Cummings, who has long been critical of the many Republican-led investigations into Clinton's email use, says this is just further evidence they are out to derail her campaign for President.

“Based on this new revelation, it is clear that the Republican investigations are nothing more than a transparent political attempt to use taxpayer funds to target the Democratic candidate for President,” Cummings said in a statement.

Cummings also sent a letter to current Secretary of State John Kerry requesting, among other things, copies of the emails. His letter described the Inspector General's findings.

"According to the memo, on December 29, 2015, the Department advised the OIG [Office of Inspector General] that 12 of these emails contain classified national security information, two of which were sent to the personal email account of Secretary Powell and ten of which were sent to the personal email accounts of Secretary Rice's immediate staff," the letter from Cummings reads.

According to Cummings, the OIG memo says those emails were sent between February 2003 and June 2008 and that none of them were marked classified at the time they were sent.

In a statement to ABC News, a representative for Rice reiterated that the Secretary never used a private email account during her tenure and that the focus here was on her staff. The statement said the emails in question were sent to her assistant and covered diplomatic conversations, not intelligence information.

Powell strongly disputed the Inspector General's findings, explaining first that the messages originated with two U.S. ambassadors and were forwarded to him from his executive assistant.

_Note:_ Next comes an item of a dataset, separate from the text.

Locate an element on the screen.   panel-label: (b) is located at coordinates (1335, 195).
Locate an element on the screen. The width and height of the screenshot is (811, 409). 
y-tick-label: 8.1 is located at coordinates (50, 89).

"I have reviewed the messages and I do not see what makes them classified," Powell said in a statement to ABC News. "The Ambassadors did not believe the contents were Confidential at the time and they were sent as unclassified. That is a fact. While they have not yet clarified this point, the State Department cannot now say they were classified then because they weren’t. If the Department wishes to say a dozen years later they should have been classified that is an opinion of the Department that I do not share."

The State Department's Inspector General's office would not comment on the memo and the State Department's spokesman, John Kirby, would only acknowledge the Department is in receipt of the memo.

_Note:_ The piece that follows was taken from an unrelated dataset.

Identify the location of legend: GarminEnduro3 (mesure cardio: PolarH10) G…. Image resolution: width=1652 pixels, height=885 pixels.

Last week the State Department said that upon recommendation from the Intelligence Community it would withhold from public release 22 of Secretary Clinton's private emails because they had been upgraded to "top secret," a reference to the highest level of classification.

Clinton's campaign has accused the intelligence community of conspiring with Republicans on Capitol Hill to misrepresent her emails in an effort to damage her presidential campaign.

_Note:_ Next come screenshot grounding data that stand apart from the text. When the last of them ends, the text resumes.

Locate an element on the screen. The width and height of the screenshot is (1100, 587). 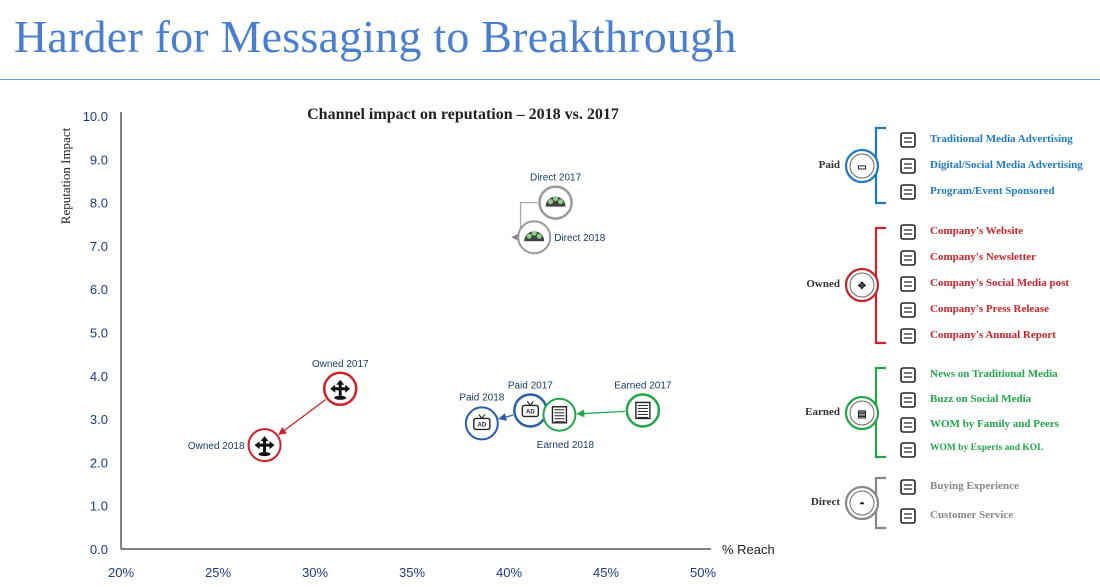
legend-item-label: WOM by Family and Peers is located at coordinates (994, 424).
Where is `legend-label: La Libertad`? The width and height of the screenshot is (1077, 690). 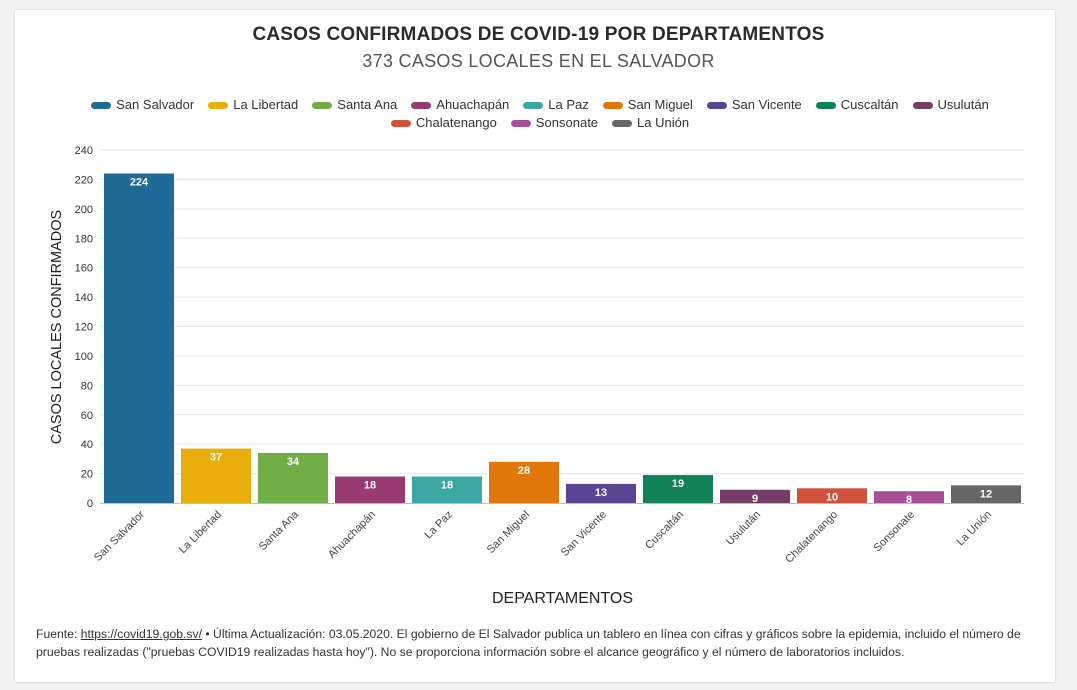 legend-label: La Libertad is located at coordinates (266, 104).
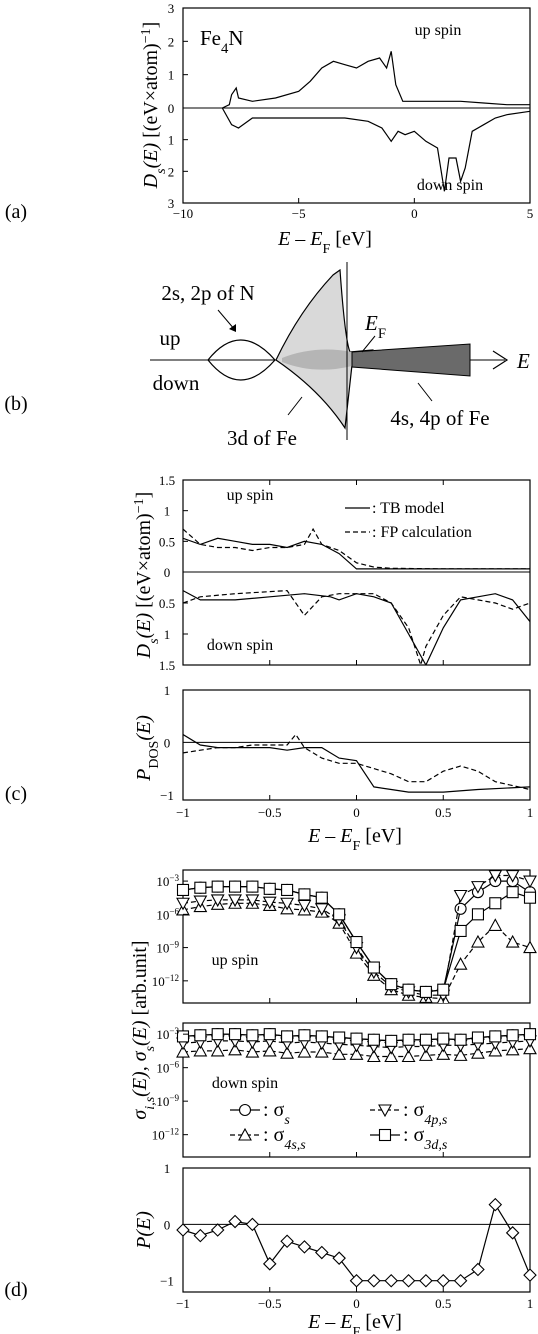  I want to click on panel-d-pe-ytick: −1, so click(167, 1282).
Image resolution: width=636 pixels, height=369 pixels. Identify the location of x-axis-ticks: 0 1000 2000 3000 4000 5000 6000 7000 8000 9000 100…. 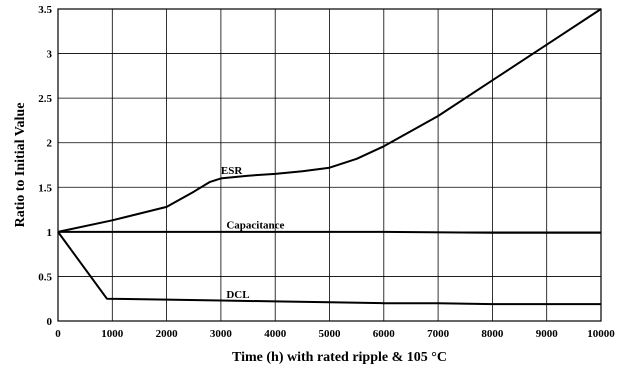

Her campaign spokesman, John Podesta, issued a statement late today saying Clinton and Powell are in agreement that the government is unnecessarily classifying these documents.

"This announcement about Secretary Powell's emails shows just how routine it is for government bureaucrats to go overboard when it comes to judging whether information is too sensitive for the public to see,” Podesta said in a statement. “Hillary Clinton agrees with her predecessor that his emails, like hers, are being inappropriately subjected to over-classification. She joins his call for these emails to be released so that the public can view the contents for itself."